Problem details => How many lines in the listing below contain the string "center", matching case exactly? Give only the number.

[Collected data entries]

==*==

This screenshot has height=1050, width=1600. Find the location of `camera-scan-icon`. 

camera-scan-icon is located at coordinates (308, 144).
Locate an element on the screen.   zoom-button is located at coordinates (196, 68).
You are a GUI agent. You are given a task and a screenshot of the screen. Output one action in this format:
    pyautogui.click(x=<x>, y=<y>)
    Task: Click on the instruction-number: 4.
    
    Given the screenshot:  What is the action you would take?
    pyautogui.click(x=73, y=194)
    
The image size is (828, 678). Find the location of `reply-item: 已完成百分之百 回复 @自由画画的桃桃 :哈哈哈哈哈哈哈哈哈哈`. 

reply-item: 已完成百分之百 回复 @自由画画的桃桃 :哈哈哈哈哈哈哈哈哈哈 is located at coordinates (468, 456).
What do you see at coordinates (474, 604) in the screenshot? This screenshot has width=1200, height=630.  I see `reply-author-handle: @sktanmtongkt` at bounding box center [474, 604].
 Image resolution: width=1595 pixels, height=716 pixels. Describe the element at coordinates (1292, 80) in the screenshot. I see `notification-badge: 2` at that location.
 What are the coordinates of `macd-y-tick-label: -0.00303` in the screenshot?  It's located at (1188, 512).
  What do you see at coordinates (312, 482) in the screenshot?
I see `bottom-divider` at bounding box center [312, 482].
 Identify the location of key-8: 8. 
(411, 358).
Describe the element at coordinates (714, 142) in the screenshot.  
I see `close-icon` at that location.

==*==

Answer for this exercise => 2